====== AVAILABLE RECORDS ======

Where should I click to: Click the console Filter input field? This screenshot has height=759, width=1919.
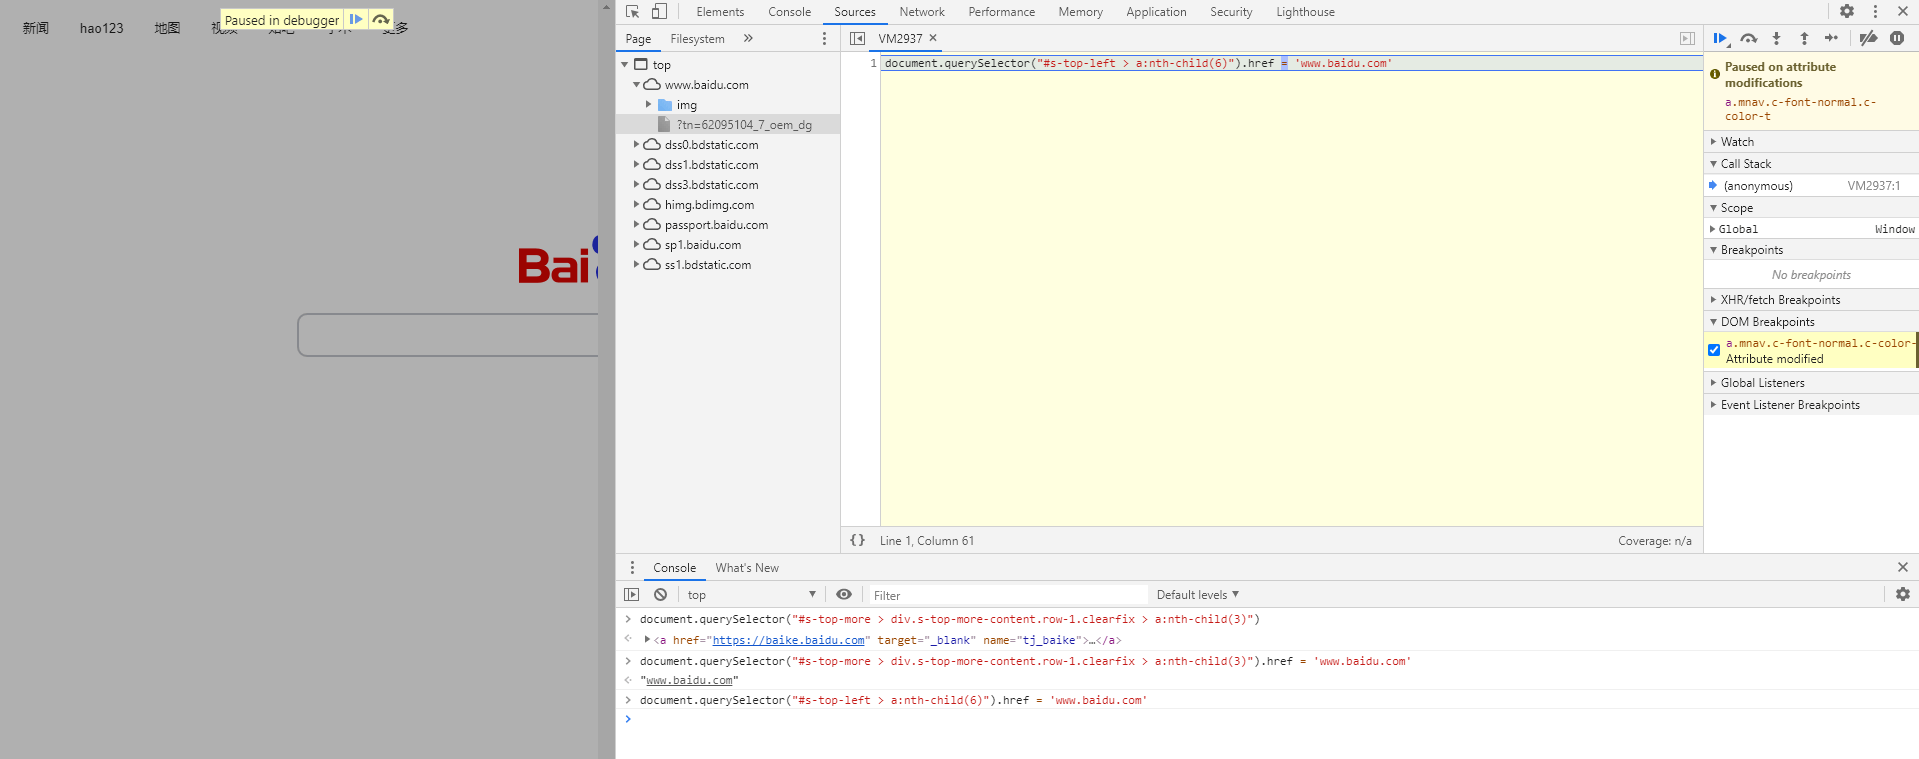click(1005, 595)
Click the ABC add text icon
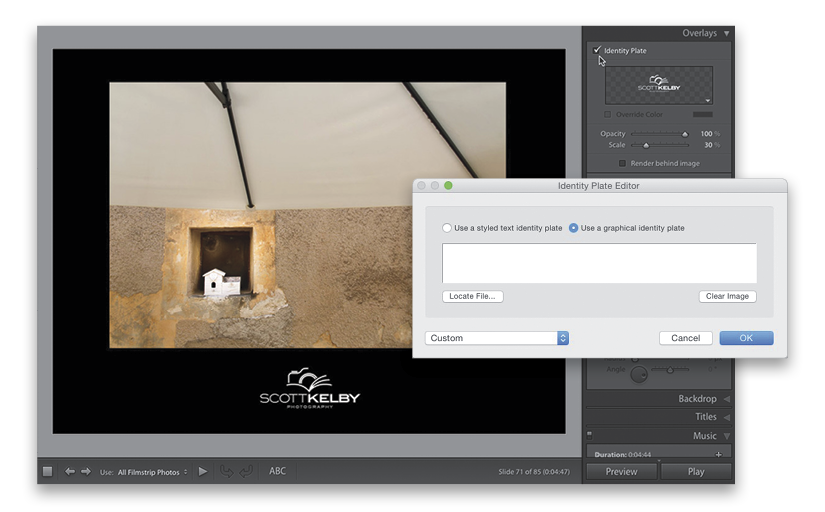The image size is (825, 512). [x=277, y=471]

======
====== AVAILABLE RECORDS ======

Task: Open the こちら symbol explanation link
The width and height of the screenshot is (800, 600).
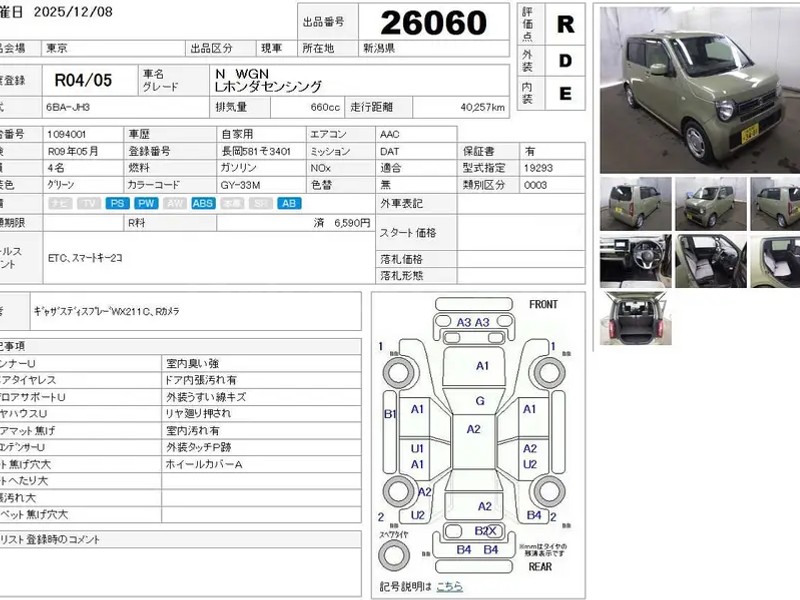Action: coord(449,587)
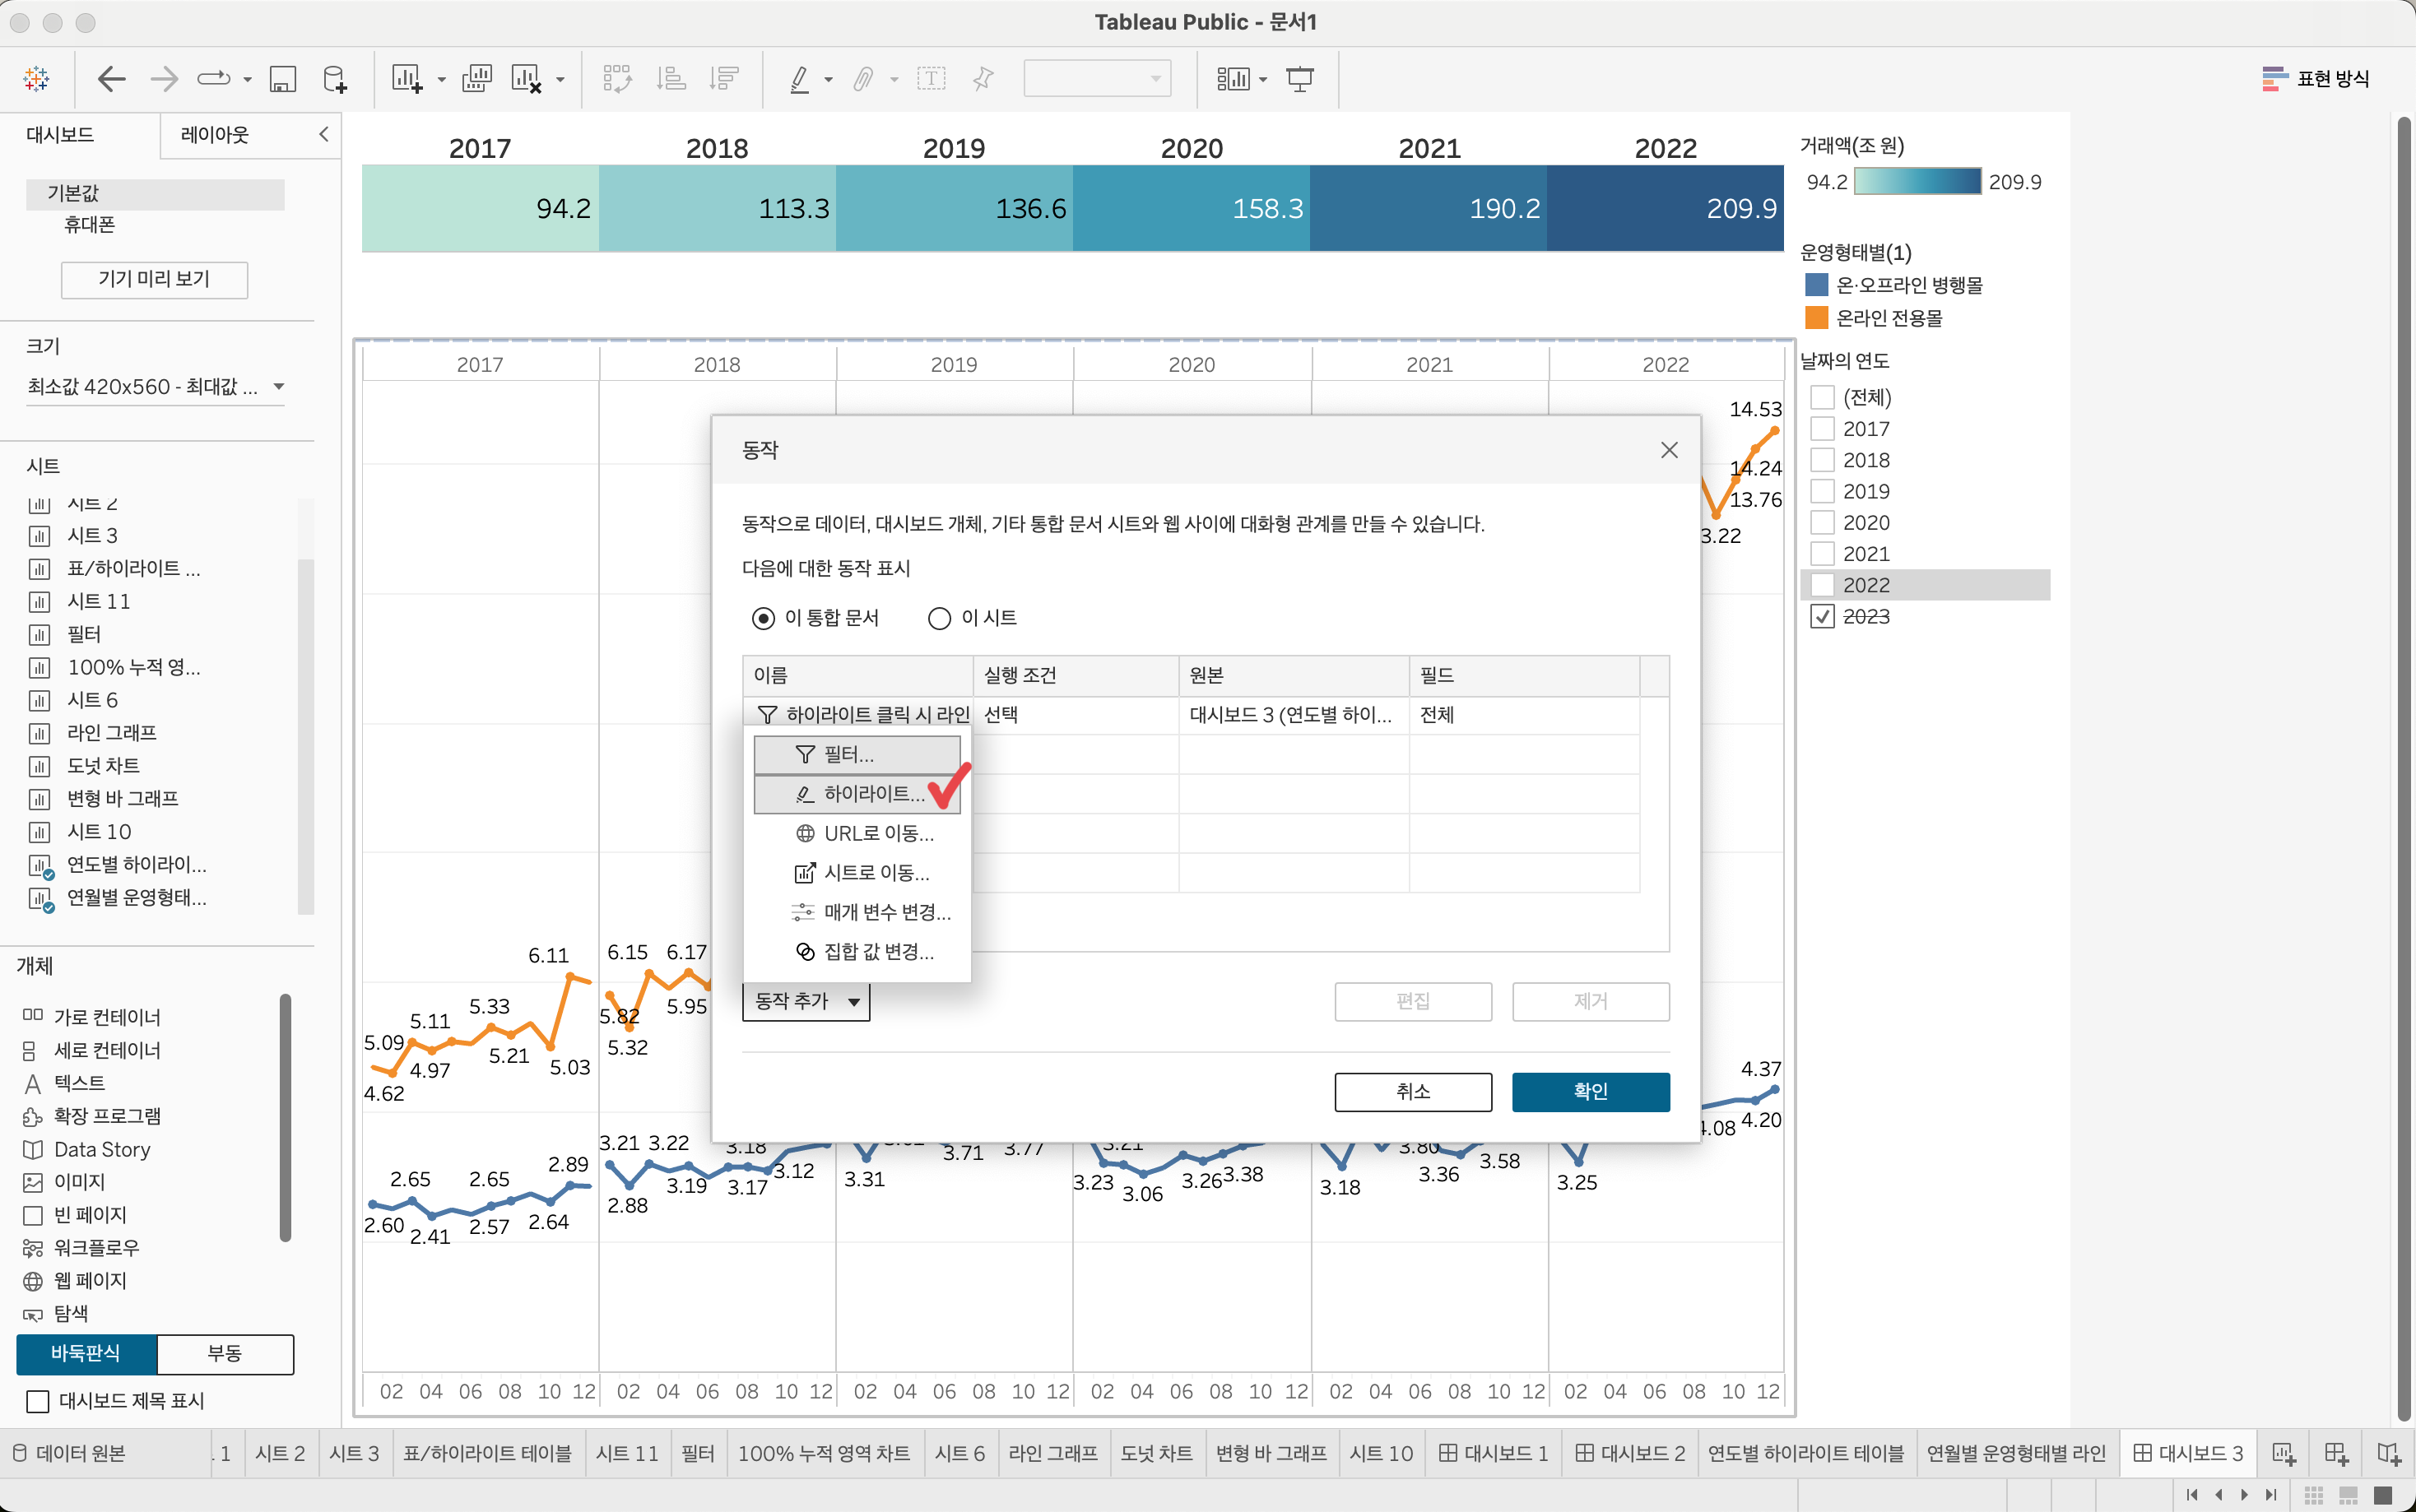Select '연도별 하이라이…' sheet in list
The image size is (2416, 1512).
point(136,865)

======

### WHAT THE TASK ASKS:
Retype the stretch of material from the line containing "Where should I" through the line containing "The image size is (825, 512). [x=277, y=471]", including both of those lines. Leave the pictures out of your answer.

### SOLUTION BELOW:
Where should I click to: Click the console Filter input field? This screenshot has height=759, width=1919.
click(1005, 595)
Click the ABC add text icon
The image size is (825, 512). [x=277, y=471]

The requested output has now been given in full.